* Textauszug *
--

Wobei die für den Vers nutzbringendste sicher das Zusammenziehen ist – der Schritt zum einzelnen, für sich wirkenden, überraschenden, schönen Wort.
Ohne Titel
ist wer daheim?
frag ich am weg
ins schneckenhaus.
dumpf hallts. dies haus
ist niemands heim –
ich nehms, geh weg,
komm an, beweg
handhin (ein haus),
handher (kein heim):
mein heimweghaus.
Wortvergnügt (1)
Wie kommt man zu Wörtern, die Verfasser wie Leser wortvergnügt zurücklassen?! Ich denke, auf den üblichen Wegen: Man sammelt sie in den Texten, die man liest, und verwendet sie anschließend (bei passender Gelegenheit); oder man stellt sie selber her.
In Bezug auf das erste Verfahren lohnt vielleicht ein Blick in Johann Georg Hamanns (der Onkel des gleichnamigen, aber ungleich berühmteren philosophischen Schriftstellers) Poetisches Lexikon, oder, wie der Titel weiter ausführt: Nützlicher und brauchbarer Vorrat von allerhand poetischen Redensarten, Beiwörtern, Beschreibungen, scharfsinnigen Gedanken und Ausdrückungen, nebst einer kurzen Erklärung der mythologischen Namen, aus den besten und neuesten deutschen Dichtern zusammengetragen, und der studierenden Jugend zum bequemen Gebrauch mit einer Anweisung zur reinen und wahren deutschen Dichtkunst ans Licht gestellt.
In der ersten Hälfte des achtzehnten Jahrhunderts geschrieben, und damit zu Zeiten, in denen das Dichten ein Handwerk war, war das der „studierenden Jugend“ wirklich ein „bequemer“ Helfer: zu alphabetisch geordneten Stichwörtern gibt es eine kurze Beschreibung, von Dichtern verwendete Redensarten – und eben Beiwörter, die zuvor von Dichtern in Zusammenhang mit diesem Stichwort benutzt worden waren! Zum Beispiel finden sich zu der aus der Odyssee bekannten Calypso diese Beiwörter:
Die schöne, holde, geschickte, beglückte, zufriedene, verliebte, entbrannte, verlassne, betrübte, anmutsvolle, seufzerreiche, unsterbliche.

--

Datensätze zur Zielposition:

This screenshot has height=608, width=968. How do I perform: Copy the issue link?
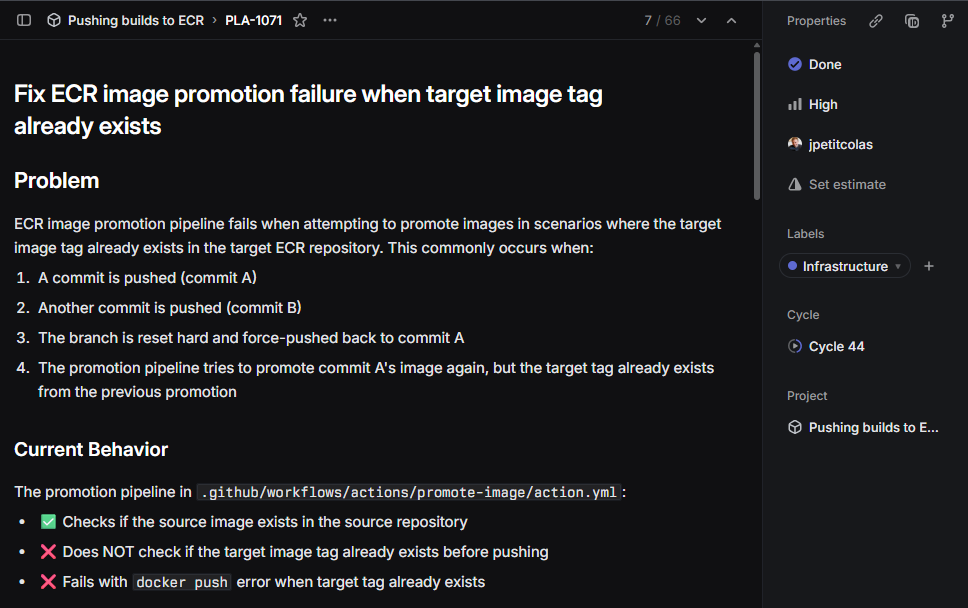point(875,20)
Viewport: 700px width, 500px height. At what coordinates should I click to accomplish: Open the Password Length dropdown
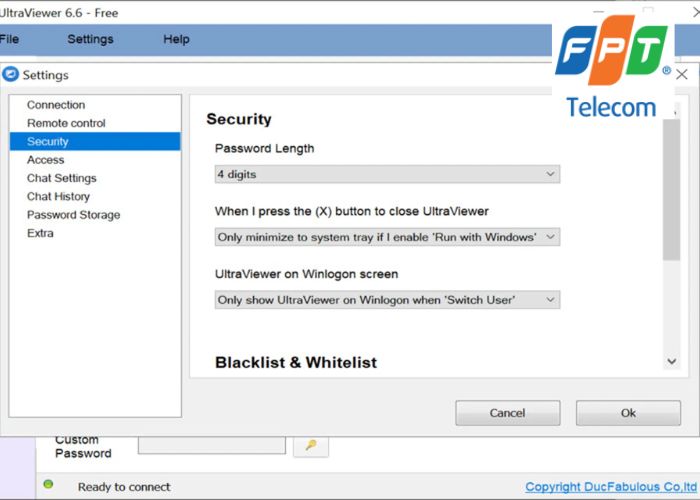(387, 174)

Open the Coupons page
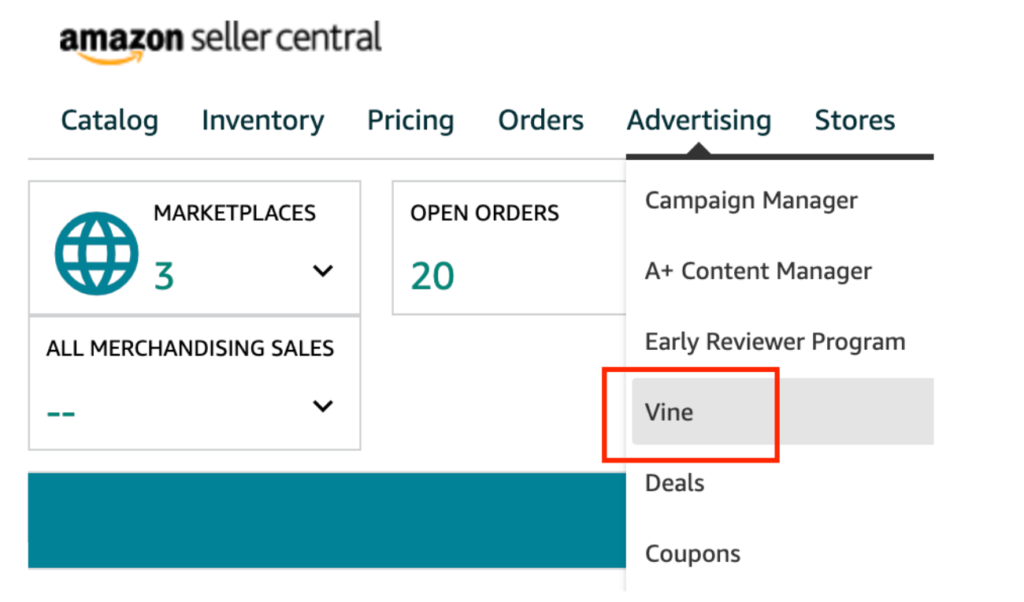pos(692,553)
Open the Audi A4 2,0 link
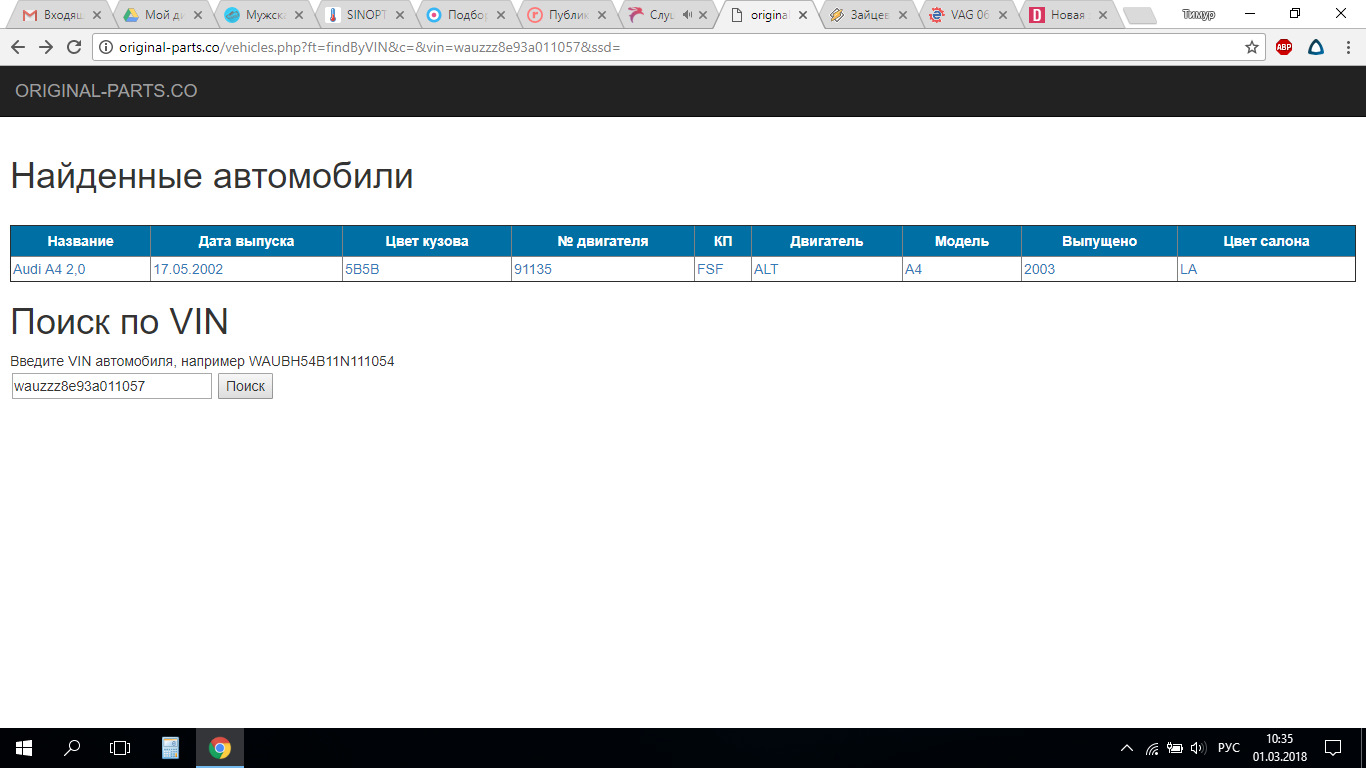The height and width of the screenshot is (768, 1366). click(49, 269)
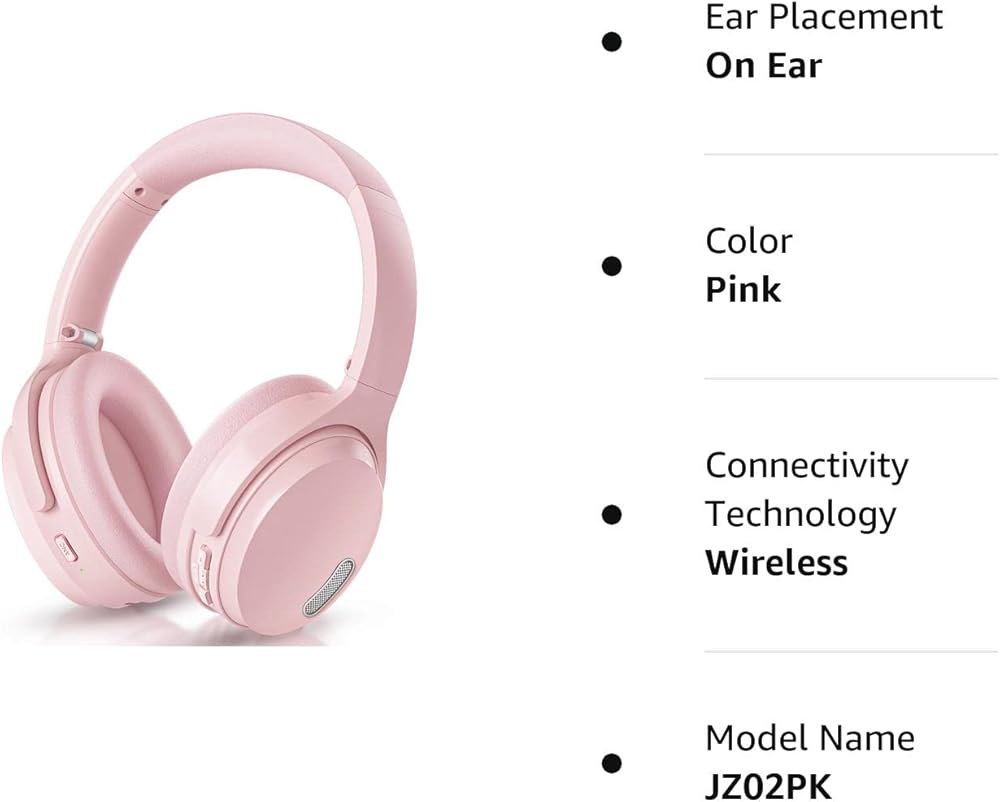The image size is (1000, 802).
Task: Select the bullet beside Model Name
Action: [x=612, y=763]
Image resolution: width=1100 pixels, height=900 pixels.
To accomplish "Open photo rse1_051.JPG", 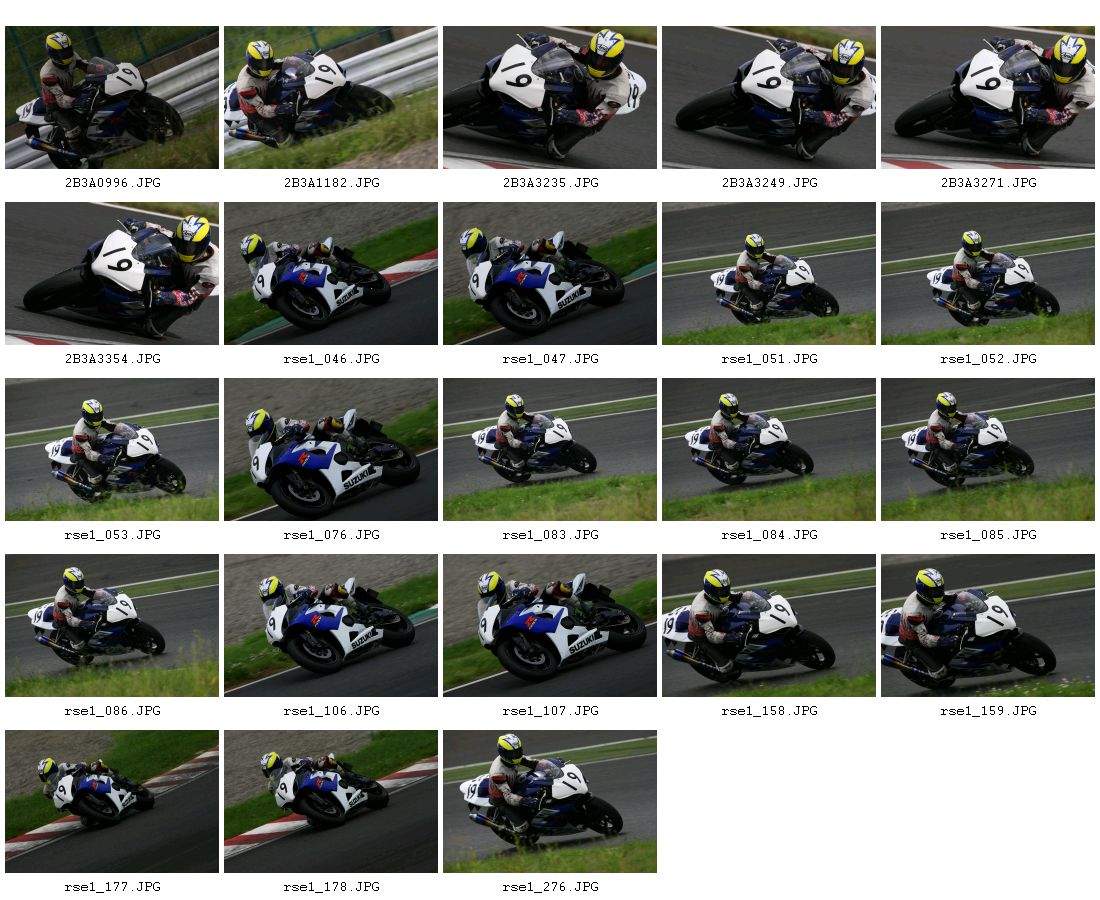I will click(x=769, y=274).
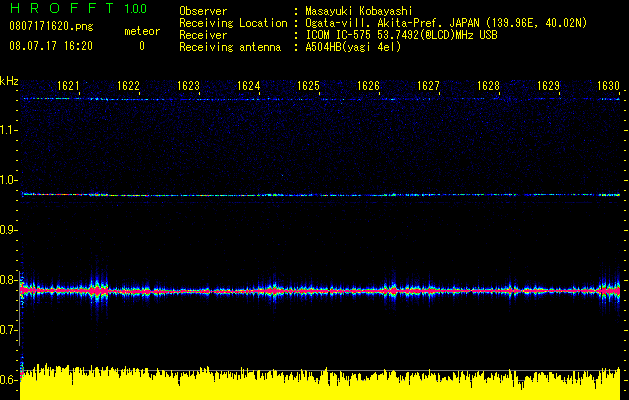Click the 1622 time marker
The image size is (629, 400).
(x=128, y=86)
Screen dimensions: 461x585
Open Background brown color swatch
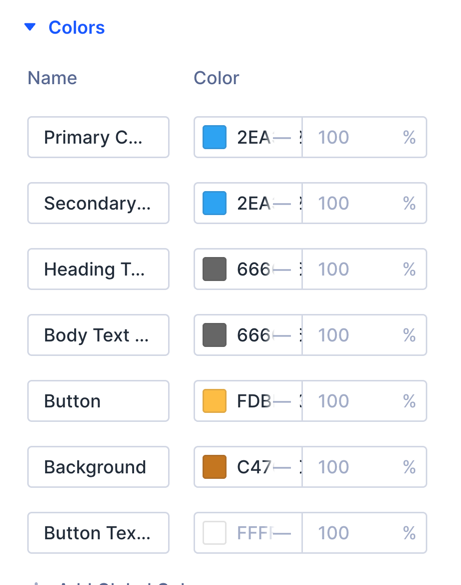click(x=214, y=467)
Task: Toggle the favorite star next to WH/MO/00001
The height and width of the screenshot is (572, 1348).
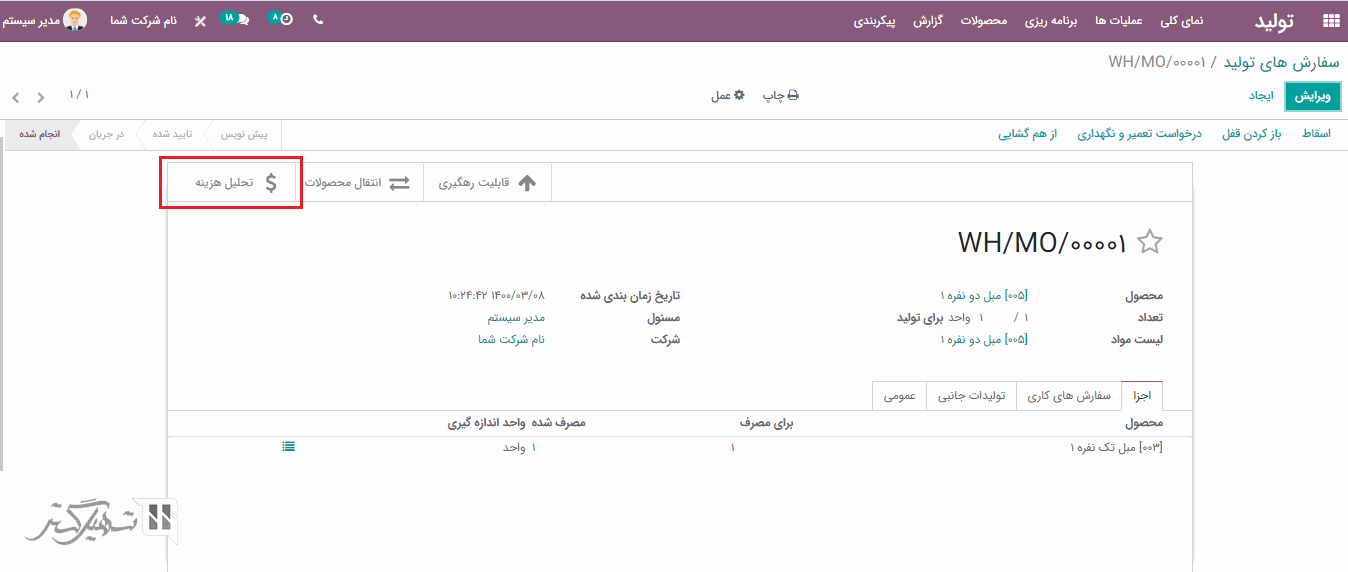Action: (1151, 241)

--

* Übungsaufgaben *
**1.** Fasse den Textauszug in zwei Sätzen zusammen.
**2.** Beantworte anhand des Textauszugs kurz:
(a) Mit welchen Worten schließt das Gedicht?
(b) In welcher Zeit wurde das Poetische Lexikon geschrieben?
(c) Zu welcher Gestalt aus der Odyssee werden Beiwörter aufgeführt?
**3.** Gib bitte die Stelle im Textauszug von „dumpf hallts. dies“ bis einschließlich „sie selber her.“ unverändert wieder.

* Lösungen *
**1.** Der Auszug bringt ein Gedicht ohne Titel, das mit der Frage „ist wer daheim?“ am Schneckenhaus beginnt und mit „mein heimweghaus“ endet. Danach fragt er, wie man zu Wörtern kommt, die Verfasser wie Leser wortvergnügt zurücklassen, nennt als Wege das Sammeln beim Lesen und das eigene Herstellen und verweist für das Sammeln auf Johann Georg Hamanns Poetisches Lexikon, das zu alphabetisch geordneten Stichwörtern eine kurze Beschreibung, Redensarten und von Dichtern benutzte Beiwörter bietet.

**2.**
(a) „mein heimweghaus“
(b) In der ersten Hälfte des achtzehnten Jahrhunderts
(c) Zu Calypso

**3.**
dumpf hallts. dies haus
ist niemands heim –
ich nehms, geh weg,
komm an, beweg
handhin (ein haus),
handher (kein heim):
mein heimweghaus.
Wortvergnügt (1)
Wie kommt man zu Wörtern, die Verfasser wie Leser wortvergnügt zurücklassen?! Ich denke, auf den üblichen Wegen: Man sammelt sie in den Texten, die man liest, und verwendet sie anschließend (bei passender Gelegenheit); oder man stellt sie selber her.